Long COVID (LC) poses ongoing public health challenges due to its persistent symptoms following severe acute respiratory syndrome coronavirus 2 infection. Early identification of at-risk individuals remains difficult, and molecular biomarkers are urgently needed. This study aimed to explore the role of N7-methylguanosine (m7G) methylation-related regulatory genes in LC pathogenesis and to develop a predictive model for early detection. Gene expression profiles of LC patients were obtained from the GEO database (GSE224615), and differentially expressed genes (DEGs) were identified. These DEGs were intersected with m7G regulatory genes to identify LC-specific candidates.
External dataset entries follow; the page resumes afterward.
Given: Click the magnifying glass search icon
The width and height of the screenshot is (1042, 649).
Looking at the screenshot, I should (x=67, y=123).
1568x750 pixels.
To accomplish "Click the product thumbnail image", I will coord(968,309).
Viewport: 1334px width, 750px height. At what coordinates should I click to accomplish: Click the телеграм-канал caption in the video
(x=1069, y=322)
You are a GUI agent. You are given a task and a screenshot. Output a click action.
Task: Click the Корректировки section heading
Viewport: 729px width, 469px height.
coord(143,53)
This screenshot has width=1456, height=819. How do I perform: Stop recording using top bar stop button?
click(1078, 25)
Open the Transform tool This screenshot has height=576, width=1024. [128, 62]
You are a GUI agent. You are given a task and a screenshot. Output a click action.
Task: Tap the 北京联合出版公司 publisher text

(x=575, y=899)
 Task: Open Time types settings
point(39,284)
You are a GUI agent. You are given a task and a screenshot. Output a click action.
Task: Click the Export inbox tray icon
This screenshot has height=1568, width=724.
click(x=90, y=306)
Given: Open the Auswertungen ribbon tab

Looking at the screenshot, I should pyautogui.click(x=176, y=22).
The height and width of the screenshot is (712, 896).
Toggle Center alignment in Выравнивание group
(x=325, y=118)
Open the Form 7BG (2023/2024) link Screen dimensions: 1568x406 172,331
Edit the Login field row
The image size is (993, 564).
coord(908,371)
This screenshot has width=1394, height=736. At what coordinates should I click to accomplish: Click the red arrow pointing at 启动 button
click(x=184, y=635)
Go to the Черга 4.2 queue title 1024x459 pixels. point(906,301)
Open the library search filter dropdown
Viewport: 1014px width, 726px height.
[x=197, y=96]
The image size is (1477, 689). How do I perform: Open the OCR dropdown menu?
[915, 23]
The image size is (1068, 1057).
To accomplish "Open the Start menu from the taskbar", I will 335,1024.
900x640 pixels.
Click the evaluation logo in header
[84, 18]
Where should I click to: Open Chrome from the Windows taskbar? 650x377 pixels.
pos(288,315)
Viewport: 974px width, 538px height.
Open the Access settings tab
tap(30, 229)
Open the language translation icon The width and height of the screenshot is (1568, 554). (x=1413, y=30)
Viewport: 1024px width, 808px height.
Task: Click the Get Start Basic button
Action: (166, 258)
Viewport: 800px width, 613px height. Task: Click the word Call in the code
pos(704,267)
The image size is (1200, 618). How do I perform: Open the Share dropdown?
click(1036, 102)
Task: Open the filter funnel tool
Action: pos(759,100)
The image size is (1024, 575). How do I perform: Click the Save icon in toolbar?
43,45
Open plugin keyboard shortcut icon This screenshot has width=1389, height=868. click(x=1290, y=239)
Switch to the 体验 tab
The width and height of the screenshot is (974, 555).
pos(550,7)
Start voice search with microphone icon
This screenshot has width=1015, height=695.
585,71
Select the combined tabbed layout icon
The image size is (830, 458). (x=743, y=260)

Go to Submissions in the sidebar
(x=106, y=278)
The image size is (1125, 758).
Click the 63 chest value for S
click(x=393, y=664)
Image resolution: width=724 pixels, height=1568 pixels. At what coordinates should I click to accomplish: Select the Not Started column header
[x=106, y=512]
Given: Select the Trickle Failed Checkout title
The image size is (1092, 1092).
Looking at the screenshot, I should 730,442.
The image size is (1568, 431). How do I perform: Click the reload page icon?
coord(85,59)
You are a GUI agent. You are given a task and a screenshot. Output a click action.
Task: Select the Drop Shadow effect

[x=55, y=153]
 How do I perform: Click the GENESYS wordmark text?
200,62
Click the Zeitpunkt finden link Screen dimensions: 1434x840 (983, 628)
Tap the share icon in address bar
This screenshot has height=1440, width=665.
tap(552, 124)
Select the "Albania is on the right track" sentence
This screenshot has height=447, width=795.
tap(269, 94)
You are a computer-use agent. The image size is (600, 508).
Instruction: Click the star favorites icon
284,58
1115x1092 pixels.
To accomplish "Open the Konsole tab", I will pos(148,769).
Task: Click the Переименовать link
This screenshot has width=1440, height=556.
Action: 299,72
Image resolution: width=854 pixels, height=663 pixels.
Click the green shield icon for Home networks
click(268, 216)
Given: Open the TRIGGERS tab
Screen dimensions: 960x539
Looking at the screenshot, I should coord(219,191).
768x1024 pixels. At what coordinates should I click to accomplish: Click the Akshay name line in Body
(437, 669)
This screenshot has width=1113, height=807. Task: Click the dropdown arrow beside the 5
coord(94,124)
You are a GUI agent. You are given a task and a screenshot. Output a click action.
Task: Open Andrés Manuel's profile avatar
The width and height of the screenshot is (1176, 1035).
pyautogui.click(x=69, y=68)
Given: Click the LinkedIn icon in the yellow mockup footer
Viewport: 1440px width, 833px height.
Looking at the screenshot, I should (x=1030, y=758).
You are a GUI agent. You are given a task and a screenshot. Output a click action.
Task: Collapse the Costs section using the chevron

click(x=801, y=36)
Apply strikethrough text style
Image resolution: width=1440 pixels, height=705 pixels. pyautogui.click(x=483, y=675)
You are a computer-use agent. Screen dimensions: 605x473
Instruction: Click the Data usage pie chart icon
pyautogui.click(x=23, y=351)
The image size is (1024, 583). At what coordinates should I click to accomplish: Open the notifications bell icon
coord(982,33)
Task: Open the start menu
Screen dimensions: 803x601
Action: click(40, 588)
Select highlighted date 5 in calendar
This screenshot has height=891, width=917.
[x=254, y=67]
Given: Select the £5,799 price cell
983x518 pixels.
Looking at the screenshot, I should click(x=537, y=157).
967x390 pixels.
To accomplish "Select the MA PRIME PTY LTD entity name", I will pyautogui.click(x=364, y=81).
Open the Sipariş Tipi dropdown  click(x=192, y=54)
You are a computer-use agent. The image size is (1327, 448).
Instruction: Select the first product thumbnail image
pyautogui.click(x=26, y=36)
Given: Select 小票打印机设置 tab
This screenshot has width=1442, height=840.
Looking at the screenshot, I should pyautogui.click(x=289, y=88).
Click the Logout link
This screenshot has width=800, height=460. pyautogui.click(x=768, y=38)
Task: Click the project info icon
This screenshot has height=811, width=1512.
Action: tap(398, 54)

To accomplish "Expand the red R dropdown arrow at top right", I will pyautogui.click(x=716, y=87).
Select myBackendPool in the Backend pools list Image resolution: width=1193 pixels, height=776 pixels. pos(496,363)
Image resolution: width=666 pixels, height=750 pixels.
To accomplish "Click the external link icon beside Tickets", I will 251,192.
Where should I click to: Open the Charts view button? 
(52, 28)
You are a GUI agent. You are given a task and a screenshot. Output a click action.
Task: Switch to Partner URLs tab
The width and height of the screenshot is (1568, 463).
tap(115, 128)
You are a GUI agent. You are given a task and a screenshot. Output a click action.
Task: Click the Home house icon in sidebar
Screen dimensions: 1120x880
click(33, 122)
A protein-protein interaction network was constructed to identify hub genes, and enrichment analyses including Gene Ontology, Kyoto Encyclopedia of Genes and Genomes, and gene set enrichment analysis were performed to investigate the biological relevance of the identified genes. Immune cell infiltration analyses were conducted to explore the immunological features associated with candidate genes. Findings were validated using an external dataset (GSE217948). A clinical prediction model was constructed using Least absolute shrinkage and selection operator regression followed by logistic regression, and evaluated via receiver operating characteristic curve, calibration, and decision curve analysis. A total of 65 DEGs were identified in LC patients, comprising 44 up-regulated and 21 down-regulated genes. Thirty genes overlapped with the m7G regulatory gene set. Functional enrichment revealed significant involvement in pathways such as FceRI-mediated NF-κB activation and platelet aggregation. Correlation analysis showed that several m7G-related genes were associated with altered immune cell infiltration patterns. The external dataset confirmed the reproducibility of gene expression trends. Seven core genes were ultimately selected to build the predictive model, which demonstrated robust performance in distinguishing LC patients from controls. This study highlights the importance of m7G methylation in LC pathogenesis and uncovers novel immune-related mechanisms underlying its persistence. The predictive model based on m7G-related markers provides a promising tool for early LC identification and may inform future diagnostic and therapeutic strategies.